In the 20 years since the disintegration of the Soviet Union, Russian foreign policy has been strictly reactive – reacting to foreign events with varying degrees of success. There is no reason to believe that a strategy will appear in the near future. This is not because Russia’s political elite is incapable of developing a strategy but because strategic planning is impossible in principle. Key players have to adapt to rapid, unpredictable changes. While it may be tempting to believe that someone is directing the storm, this is not the case.
What trends will dictate Russia’s conduct on the international scene?
First, the erosion of the global institutions established in the era of geopolitical balance during the Cold War has entered its final stage. However, no new agencies and rules have taken form in this transitional period in the global system. Moreover, the final destination remains unclear, which calls into question the meaning of integrating into existing institutions.
Second, it is becoming clear that flexibility is preferable to permanent commitments. The growing interdependence in the world has made it clear that global issues cannot be resolved at the national level. But since political consciousness is still unable to transcend national borders, the more common response to today’s challenges is not to join forces but rather to seek room for maneuver.

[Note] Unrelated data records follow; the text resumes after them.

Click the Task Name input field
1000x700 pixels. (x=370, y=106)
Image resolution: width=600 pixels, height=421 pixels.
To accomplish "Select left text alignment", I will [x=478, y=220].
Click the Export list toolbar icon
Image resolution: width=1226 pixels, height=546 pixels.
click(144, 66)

Stable alliances may limit rather than expand opportunities in a rapidly changing situation.
Third, there is an obvious striving for national emancipation. The number of important players is growing. Medium-sized countries (Turkey, Egypt, France) that used to be loyal partners of bigger states, that were inactive (Brazil) or that were isolated (Iran) are beginning to act independently and proactively, although not necessarily in a professional manner and with the desired results. This further complicates the equation by injecting even more variables.
Finally, the point of orientation in the world is changing. Until recently, relations with the West were the point of departure for Russia, but the shift in focus of global events to Asia is rendering this approach ineffective. Given the political decline of Europe and America’s increasing attention to South Asia and the Pacific, Russia’s lack of clarity about its role in Asia is tantamount to the renunciation of a proactive foreign policy.
Russia has two options in this extremely versatile and intricate situation. It can be guided by the do-no-harm principle of medicine, displaying caution and avoiding radical steps and irreversible solutions in the hope that things will become clearer. The other option is to take risks and exploit the chaos to improve its positioning in the hopes of a more privileged place in the future world order. However, the latter scenario requires a certain vehemence and a solid domestic political and economic foundation, both of which are lacking in Russia. Most likely, sufficiency and moderation will become the leitmotifs of Russian foreign policy for the next presidential term unless unexpected and dramatic foreign developments compel Russia to react accordingly.
Due to recent global changes, Russia finds itself in a completely different geopolitical environment. Sooner or later it will have to make serious decisions on its future orientation. But in a situation like this, haste makes waste.